PLAZA MAYOR No. 17

En la Plaza Mayor hay un hombre del Ejército Mexicano que tiembla de rabia, y de miedo, cuando pronuncia casi sin sonidos las palabras que le han destruido la carrera, la esperanza y algo de su vida: Virus de Inmunodeficiencia Humana.

Parece que no quiere pronunciarlas, parece que ver en un informe su nombre de soldado de la Primera Región Militar, seguido de la frase “seropositividad a los anticuerpos contra VIH confirmada con pruebas suplementarias”, le enardece la vergüenza, una especie de desasosiego que le desencadena ríos.

Es un hombre llorando. Su piel es morena clara, casi hasta güero. Tiene los labios delgados y grandes, las orejas pequeñas, el cabello oscuro. Debe medir un metro 70, quizá poco menos. Y en las manos, en el cuerpo, lleva las marcas del trabajo, la callosidad del ejercicio. “Nunca me imaginé que me pasara esto”, dice, y el llanto lo devuelve hasta la infancia.

“Estás bien solo. Los amigos de adentro ya no están. Para todos eres el puñal”. Quién sabe cuántas vueltas ha dado a la cuchara, quién sabe cuánto tiempo ha tenido la vista clavada en ese café aguado de Sánborn’s que ni siquiera ha querido probar.

“¿De veras no vas a poner mi nombre?” “Tenemos prohibido hablar”. “Es reglamento”. “Me pueden retirar la medicina”. “Mejor no”. “Mejor nomás platicamos”, dice una y varias veces, incluso cuando mira con incredulidad que su nombre y apellidos ha sido ventilado, quizá no premeditadamente, en una relación pública de “Personal en Activo que se encuentra incapacitado por diversos padecimientos”, elaborada por la Secretaría de la Defensa Nacional.

“Ya me había dado cuenta, pero no quise decir nada. Anduve como ocho meses sin decir nada”, dice, “tenía miedo de que me dieran de baja y luego no pudiera pagar las medicinas, tenía miedo de que mi esposa se enterara, que nos retiraran el servicio médico, tenía miedo de que me pusieran con los sidosos”.

Hasta que fue inevitable. Hasta que no pudo seguir ocultando su pavor a saberse descubierto, y habló con su superior en busca de apoyo. Al día siguiente fue relevado de su puesto.

“No es que no te ayuden, pero te conviertes en un apestado”. Un asunto que debía ser confidencial, íntimo, se convierte de inmediato en algo público, que le provocó escarnio, segregación, vacío.

“Se me acercaban para preguntarme con quiénes había tenido relaciones”. “Me preguntaban dónde creía que había agarrado el SIDA, si tenía parejas adentro.
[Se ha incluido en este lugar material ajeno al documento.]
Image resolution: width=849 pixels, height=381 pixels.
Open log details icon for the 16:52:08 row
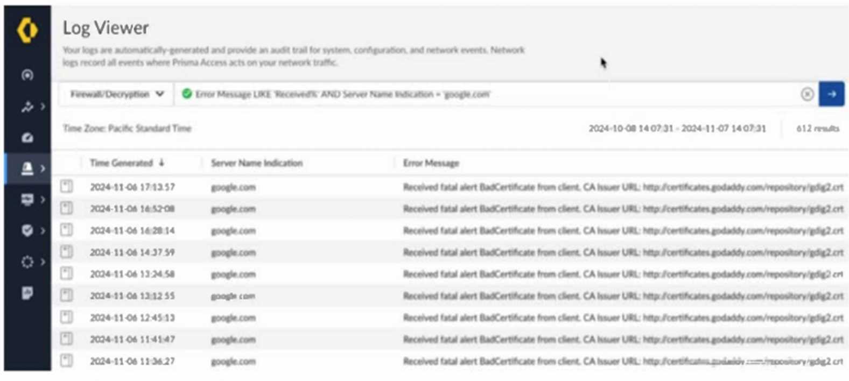66,208
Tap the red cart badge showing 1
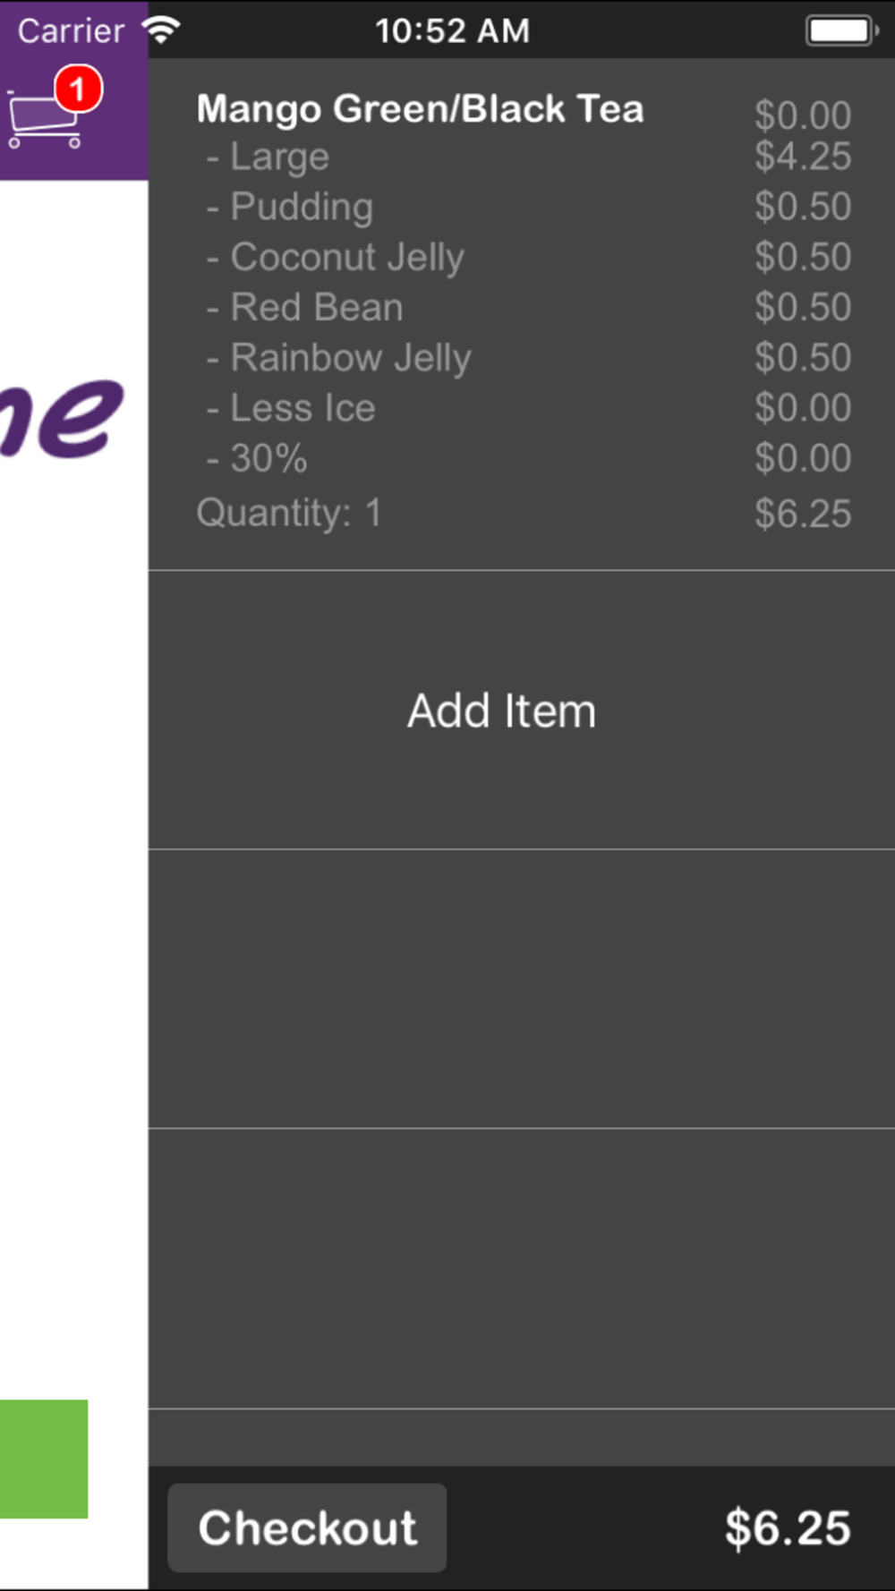The image size is (895, 1591). pos(78,89)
Me llegaron a preguntar si había tenido sexo oral con alguien y en dónde tenía mis encuentros en los cuarteles”.

Porque en el trasfondo del problema del VIH en las filas del Ejército, dice, está ese secreto a voces de la homosexualidad, solapada o escondida, pero nunca desvelada. El temor a descubrir secretos de las camas militares.

“Yo no soy homosexual, me cae que no soy homosexual”, dice con los ojos fijos en quien lo escucha. Los burdeles, los téiboles, el sexo sin protección alguna, la promiscuidad. “Hasta ahora mi esposa no tiene nada, gracias a Dios”.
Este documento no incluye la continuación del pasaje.